I constantly fail to live up to my expectations of myself. I envision myself as a failure, and engage in a lot of negative self-talk with regard to my perceived failures. I eat too much sugar. I'm too fat. I don't bring my own bags to the grocery store. I don't meditate every day. It's been a month since I've even looked at my yoga mat. I really should write more. I don't play with my kid enough. I should WANT to play cars on the floor. I don't want to play cars on the floor. Hide and Seek is fun for about five minutes, period. I don't walk the dog enough. I pick at my face too much- it makes my skin break out. I should cook more homemade meals. I should be knitting more. I should practice the violin- I don't have any music in my life. I don't do enough "cultural" things. I am not working out right. I should drink more water. I should buy more organic food. My house should be clean. I should have more (organic, homecooked) dinner parties. And on, and on, and on.

The realization that I came to was this: I have a lot of third-party accreditations: I have run marathons and triathlons. I am a black belt in Martial Arts.  I have finished a half-ironman competition. I have a cute kid and a supportive husband.  I have a juris doctorate from Harvard Law School. I have made it through the most difficult and rigorous selection and training process in America, to become an officer in the military. I have acquitted myself well in every billet to which I have been assigned. And I realized, if I feel like a failure from the moment I wake up, IT CAN'T JUST BE ME.

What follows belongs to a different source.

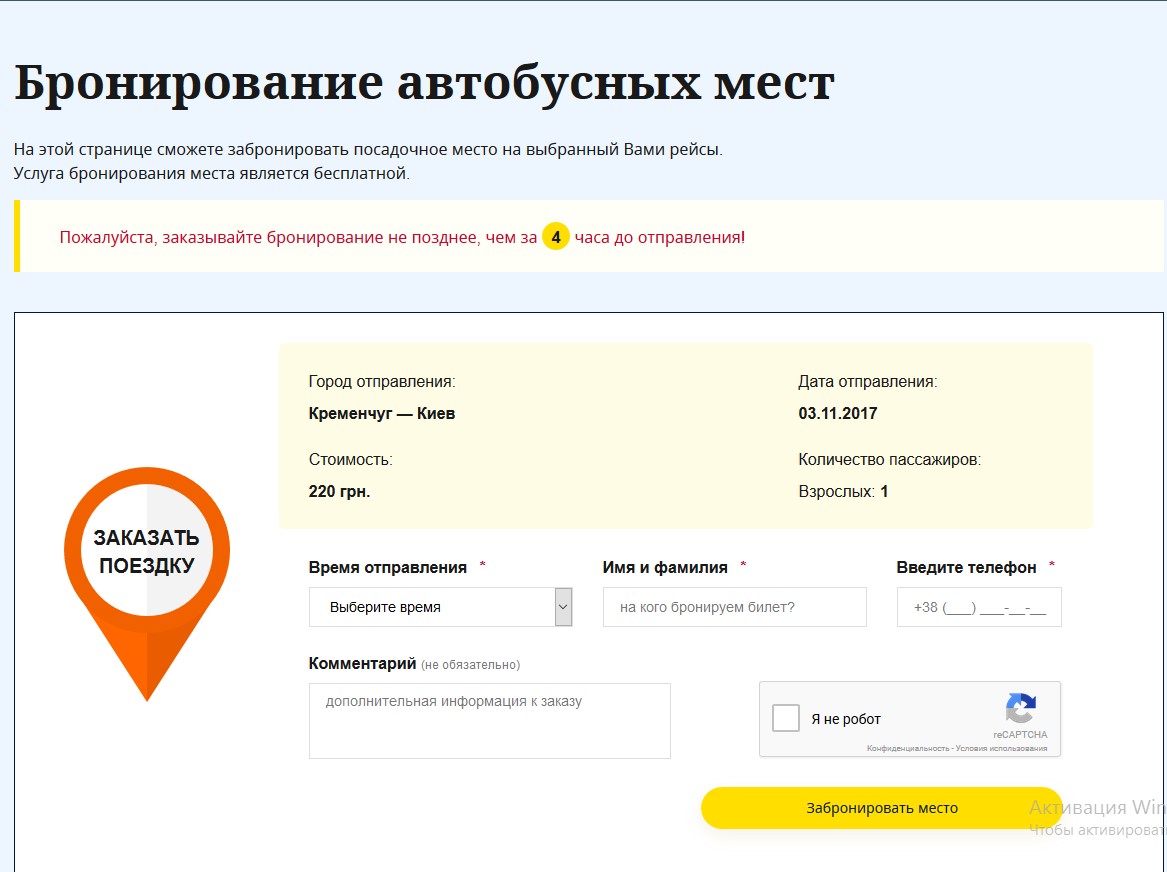The image size is (1167, 872).
Task: Click the Взрослых: 1 passenger count
Action: pos(843,491)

As I began to talk to other women, friends, relatives, strangers, I discovered something. It is an increasingly universal and deeply perplexing phenomenon among modern women: the sneaky feeling of failure. Whether it's the ivy-league educated attorney that served neon colored store-bought cupcakes for her child's birthday celebration (not home made? Not organic? Really???), or the stay-at-home mom who just can't figure out how to apply her B.S. in Political Science to the Parent Teacher Organization, women are constantly beset by the feeling that they are not doing everything they "should" be doing.


I decided to write a book, and in it examine a number of areas in which the modern woman may feel like a failure (the workplace, the workout, the home,  pregnancy, being "green", etc), the origins of the modern woman's expectations of herself, and  why we wake up every day feeling like we are already behind. 


In conjunction, I have started this blog. The purpose of this blog is twofold. First, as a place of sharing our experiences and hopefully achieving my favorite feeling of "holy shit, it's not just me." Second, as a gathering place for our stories and thoughts, that I will use (with your permission!) in my book "The Modern Failure."


I want to hear from you. I want to gather your stories. Thank you for reading.